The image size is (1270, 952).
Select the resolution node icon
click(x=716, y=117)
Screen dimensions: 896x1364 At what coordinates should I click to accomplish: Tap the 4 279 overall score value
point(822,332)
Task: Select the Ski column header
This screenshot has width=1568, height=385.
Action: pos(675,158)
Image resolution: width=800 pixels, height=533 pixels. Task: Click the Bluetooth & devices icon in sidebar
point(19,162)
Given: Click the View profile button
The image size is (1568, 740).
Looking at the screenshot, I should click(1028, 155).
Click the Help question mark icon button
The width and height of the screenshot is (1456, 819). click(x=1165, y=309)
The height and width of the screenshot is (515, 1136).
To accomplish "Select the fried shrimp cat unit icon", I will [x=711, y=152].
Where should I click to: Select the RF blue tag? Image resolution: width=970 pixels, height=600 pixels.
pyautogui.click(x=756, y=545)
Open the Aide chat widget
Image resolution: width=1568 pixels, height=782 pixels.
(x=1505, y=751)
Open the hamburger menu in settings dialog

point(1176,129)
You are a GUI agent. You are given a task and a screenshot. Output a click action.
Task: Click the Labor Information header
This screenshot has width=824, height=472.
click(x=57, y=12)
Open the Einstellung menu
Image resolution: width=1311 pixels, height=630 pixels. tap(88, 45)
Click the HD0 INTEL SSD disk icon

::::::

WHAT YOU WILL DO >> Could you lay out every line of the listing above as a numbered list, leaving out the blank lines?

TASK OUTPUT >>
1. The image size is (1270, 952).
2. Select the resolution node icon
3. click(x=716, y=117)
4. Screen dimensions: 896x1364 At what coordinates should I click to accomplish: Tap the 4 279 overall score value
5. point(822,332)
6. Task: Select the Ski column header
7. This screenshot has width=1568, height=385.
8. Action: pos(675,158)
9. Image resolution: width=800 pixels, height=533 pixels. Task: Click the Bluetooth & devices icon in sidebar
10. point(19,162)
11. Given: Click the View profile button
12. The image size is (1568, 740).
13. Looking at the screenshot, I should click(1028, 155).
14. Click the Help question mark icon button
15. The width and height of the screenshot is (1456, 819). click(x=1165, y=309)
16. The height and width of the screenshot is (515, 1136).
17. To accomplish "Select the fried shrimp cat unit icon", I will [x=711, y=152].
18. Where should I click to: Select the RF blue tag? Image resolution: width=970 pixels, height=600 pixels.
19. pyautogui.click(x=756, y=545)
20. Open the Aide chat widget
21. Image resolution: width=1568 pixels, height=782 pixels.
22. (x=1505, y=751)
23. Open the hamburger menu in settings dialog
24. point(1176,129)
25. You are a GUI agent. You are given a task and a screenshot. Output a click action.
26. Task: Click the Labor Information header
27. This screenshot has width=824, height=472.
28. click(x=57, y=12)
29. Open the Einstellung menu
30. Image resolution: width=1311 pixels, height=630 pixels. tap(88, 45)
31. Click the HD0 INTEL SSD disk icon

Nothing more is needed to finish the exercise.